Isaac Loría
Psychologically fertile landscapes emerge in the work of painter Isaac Loría, who gathers inspiration during early morning walks around Herradura, an area of beach-adjacent farmland on the Pacific coast of Costa Rica. His gestural paintings have a forthright immediacy, expressively capturing the beautiful but harsh environment, where high temperatures and humidity often become extreme by midday. Self-taught, yet fully versed in Velázquez and other classical masters, Loría brings an extensive art historical awareness to his remote and rustic environment, often painting outdoors amidst mango and banana trees, tacking his unstretched canvases to humble structures on his grandfather’s farm. Loría is a “painter’s painter,” an artist painting in order to investigate his reality, his memory, and his life, but who fundamentally employs paint as a material and a reality unto itself.
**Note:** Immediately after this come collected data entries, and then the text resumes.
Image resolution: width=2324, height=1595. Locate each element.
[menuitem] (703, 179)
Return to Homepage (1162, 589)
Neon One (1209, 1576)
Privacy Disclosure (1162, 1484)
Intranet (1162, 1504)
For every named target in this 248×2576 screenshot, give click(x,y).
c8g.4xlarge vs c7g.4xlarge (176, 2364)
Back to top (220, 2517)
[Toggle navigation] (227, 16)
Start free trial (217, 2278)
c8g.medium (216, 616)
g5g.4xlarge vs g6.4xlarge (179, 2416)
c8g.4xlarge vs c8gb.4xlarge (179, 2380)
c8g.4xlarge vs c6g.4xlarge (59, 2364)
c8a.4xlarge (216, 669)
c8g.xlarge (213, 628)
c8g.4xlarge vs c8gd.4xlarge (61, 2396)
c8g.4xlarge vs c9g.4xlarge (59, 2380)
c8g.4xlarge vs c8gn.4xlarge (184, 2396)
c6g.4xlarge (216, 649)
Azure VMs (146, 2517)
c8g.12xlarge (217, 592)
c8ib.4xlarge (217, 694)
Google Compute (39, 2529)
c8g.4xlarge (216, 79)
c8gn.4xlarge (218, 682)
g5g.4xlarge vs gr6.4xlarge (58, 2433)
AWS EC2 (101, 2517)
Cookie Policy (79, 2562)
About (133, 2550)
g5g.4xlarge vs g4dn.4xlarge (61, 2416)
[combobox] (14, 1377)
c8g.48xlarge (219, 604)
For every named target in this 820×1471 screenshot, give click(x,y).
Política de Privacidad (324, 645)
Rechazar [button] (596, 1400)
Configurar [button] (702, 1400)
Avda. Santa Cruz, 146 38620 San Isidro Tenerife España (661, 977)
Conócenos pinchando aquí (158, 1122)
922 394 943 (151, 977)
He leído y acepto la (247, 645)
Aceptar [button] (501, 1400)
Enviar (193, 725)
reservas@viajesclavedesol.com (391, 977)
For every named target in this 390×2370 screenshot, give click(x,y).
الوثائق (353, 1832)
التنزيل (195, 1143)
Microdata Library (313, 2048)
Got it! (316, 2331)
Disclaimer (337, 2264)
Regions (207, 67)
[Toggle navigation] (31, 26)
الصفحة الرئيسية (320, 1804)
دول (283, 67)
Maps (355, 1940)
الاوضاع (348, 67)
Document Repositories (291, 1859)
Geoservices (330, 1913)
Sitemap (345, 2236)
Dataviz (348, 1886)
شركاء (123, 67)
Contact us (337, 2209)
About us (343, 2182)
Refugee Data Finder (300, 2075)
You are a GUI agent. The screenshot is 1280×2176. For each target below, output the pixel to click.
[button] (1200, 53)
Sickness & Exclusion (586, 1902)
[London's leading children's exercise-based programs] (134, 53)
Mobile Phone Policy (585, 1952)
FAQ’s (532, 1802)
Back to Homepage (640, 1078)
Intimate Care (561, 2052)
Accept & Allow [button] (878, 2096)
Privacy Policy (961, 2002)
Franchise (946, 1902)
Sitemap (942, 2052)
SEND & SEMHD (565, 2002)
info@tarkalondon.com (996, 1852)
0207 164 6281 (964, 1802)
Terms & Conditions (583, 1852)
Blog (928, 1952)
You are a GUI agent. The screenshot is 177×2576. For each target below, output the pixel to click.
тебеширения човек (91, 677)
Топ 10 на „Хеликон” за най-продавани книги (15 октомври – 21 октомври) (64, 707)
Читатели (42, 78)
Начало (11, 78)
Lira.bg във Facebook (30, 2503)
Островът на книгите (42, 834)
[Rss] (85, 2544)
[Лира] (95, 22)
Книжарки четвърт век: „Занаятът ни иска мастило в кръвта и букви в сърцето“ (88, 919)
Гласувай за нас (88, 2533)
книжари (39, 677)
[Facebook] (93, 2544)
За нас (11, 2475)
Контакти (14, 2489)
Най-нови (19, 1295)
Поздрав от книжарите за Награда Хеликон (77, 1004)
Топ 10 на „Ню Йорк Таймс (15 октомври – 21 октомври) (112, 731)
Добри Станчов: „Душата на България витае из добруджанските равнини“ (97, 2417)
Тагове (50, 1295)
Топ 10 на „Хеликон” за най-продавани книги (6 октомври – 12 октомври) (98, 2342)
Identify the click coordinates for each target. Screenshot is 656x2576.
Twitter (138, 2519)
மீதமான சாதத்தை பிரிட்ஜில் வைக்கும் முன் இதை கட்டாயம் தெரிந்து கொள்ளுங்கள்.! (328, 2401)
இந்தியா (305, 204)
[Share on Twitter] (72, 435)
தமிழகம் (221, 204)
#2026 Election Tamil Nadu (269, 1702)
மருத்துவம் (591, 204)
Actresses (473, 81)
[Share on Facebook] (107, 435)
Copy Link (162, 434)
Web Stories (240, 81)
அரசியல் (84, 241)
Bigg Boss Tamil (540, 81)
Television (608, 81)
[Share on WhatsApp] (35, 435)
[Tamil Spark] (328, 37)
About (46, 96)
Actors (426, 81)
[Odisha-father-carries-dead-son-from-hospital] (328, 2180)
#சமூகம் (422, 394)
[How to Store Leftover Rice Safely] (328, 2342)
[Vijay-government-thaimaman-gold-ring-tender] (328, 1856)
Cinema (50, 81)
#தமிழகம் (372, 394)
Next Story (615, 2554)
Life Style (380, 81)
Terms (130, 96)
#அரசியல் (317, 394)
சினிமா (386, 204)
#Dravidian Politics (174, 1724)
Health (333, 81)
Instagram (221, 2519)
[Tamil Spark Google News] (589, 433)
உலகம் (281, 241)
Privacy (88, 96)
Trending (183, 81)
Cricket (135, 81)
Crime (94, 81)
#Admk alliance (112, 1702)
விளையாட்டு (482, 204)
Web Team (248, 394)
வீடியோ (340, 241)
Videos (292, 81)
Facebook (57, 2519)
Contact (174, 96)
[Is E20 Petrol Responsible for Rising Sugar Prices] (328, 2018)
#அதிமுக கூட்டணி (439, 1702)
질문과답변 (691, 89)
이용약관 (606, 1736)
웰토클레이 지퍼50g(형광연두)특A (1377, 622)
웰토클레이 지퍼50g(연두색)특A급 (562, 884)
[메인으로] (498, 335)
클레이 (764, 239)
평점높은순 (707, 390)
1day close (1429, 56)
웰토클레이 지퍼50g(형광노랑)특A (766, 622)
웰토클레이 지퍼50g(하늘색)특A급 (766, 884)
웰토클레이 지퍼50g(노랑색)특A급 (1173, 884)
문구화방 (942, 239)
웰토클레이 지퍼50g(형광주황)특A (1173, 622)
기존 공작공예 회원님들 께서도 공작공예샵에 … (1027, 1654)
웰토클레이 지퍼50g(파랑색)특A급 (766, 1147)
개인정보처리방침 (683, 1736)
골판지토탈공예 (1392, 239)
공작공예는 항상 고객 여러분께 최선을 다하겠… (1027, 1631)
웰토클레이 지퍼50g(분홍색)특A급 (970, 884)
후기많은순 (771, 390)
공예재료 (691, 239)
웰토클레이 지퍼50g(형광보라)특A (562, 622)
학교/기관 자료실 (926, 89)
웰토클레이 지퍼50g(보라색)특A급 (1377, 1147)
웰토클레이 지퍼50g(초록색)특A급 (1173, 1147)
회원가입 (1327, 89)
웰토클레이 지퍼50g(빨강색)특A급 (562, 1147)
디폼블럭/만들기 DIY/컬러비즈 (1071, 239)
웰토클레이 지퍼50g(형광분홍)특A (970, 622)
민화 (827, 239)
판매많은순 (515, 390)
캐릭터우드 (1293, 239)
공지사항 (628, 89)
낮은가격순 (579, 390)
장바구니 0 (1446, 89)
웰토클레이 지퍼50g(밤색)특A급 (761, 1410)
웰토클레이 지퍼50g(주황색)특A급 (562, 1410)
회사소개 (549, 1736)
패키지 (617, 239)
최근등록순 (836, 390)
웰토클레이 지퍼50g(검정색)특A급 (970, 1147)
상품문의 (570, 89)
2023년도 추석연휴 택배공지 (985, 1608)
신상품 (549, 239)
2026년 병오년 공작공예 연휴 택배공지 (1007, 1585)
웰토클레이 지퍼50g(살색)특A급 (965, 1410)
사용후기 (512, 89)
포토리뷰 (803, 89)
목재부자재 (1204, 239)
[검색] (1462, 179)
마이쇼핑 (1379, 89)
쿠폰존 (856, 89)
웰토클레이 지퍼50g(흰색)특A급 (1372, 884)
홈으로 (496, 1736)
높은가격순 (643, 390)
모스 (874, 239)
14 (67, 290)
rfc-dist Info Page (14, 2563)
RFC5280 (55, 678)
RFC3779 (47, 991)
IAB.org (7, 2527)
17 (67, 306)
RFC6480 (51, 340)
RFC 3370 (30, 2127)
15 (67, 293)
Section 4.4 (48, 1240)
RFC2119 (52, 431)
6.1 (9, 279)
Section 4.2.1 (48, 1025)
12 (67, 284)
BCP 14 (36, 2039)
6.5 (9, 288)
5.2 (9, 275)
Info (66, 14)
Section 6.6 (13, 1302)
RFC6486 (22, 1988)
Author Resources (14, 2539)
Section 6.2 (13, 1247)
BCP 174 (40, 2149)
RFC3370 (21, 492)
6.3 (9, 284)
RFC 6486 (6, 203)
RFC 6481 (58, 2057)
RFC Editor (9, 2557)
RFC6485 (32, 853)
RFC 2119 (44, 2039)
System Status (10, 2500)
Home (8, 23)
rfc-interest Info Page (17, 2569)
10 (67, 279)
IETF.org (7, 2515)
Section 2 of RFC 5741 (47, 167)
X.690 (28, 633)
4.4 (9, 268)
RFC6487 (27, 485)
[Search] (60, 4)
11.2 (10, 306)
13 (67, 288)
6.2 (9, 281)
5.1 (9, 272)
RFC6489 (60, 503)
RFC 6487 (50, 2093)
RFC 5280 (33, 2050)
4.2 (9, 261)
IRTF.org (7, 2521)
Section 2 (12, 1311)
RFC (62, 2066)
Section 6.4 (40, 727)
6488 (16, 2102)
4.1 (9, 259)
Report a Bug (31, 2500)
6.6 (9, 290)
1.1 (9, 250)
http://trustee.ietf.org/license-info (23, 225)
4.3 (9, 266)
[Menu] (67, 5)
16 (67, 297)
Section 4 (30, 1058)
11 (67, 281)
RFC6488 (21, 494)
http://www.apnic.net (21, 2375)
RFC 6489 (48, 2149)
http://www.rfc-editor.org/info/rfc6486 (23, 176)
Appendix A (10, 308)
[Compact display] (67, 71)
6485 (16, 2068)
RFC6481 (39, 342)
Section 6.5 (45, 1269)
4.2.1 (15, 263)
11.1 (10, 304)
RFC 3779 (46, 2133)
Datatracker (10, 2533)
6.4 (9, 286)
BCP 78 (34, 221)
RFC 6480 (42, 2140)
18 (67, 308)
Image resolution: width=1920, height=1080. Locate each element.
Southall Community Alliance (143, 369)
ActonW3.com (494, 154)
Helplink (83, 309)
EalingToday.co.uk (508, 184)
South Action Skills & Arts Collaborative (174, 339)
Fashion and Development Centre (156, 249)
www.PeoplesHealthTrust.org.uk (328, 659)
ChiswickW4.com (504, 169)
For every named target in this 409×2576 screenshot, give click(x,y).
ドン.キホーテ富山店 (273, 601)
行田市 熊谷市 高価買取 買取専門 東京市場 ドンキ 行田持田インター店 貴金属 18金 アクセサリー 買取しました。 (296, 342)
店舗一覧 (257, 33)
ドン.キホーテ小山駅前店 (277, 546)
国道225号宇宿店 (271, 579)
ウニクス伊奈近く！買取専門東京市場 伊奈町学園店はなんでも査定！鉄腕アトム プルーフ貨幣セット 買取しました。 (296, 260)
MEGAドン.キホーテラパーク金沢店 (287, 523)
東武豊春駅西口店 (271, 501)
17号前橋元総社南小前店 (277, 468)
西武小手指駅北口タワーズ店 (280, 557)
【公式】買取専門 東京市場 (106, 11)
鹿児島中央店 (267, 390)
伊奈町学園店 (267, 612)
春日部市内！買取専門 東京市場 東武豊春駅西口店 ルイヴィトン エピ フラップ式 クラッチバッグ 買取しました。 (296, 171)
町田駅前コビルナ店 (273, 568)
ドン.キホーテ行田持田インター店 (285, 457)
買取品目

Loría’s work has been exhibited at el Museo de Arte Costarricense, San José, Costa Rica and was featured in Seguimos: Contemporary Art in Costa Rica at Craig Krull Gallery, Santa Monica in 2024.
“I can still remember the smell of the paint from the first tube of oil paint I ever held, a yellow oxide from the Acrilex brand, the little ones. Something about the smell of that paint made me feel like there was something different about this new material. It wasn't the same as the children's watercolors I had used before. I was 8 years old, but some time before that, I had already shown a great interest and sensitivity for painting.”
—Isaac Loría

“Although painting is commonly done on a flat surface, it occupies a place in time and space in a three-dimensional way. Therefore, painting is a body with unique qualities that relate to the environment rather than an image that resides in the mind. Painting is not a representation of the world either, whether that of dreams or waking life. Painting is only a representation of itself, and it is to this that it must remain faithful, not to photography, nor to what our eyes see outside of it.”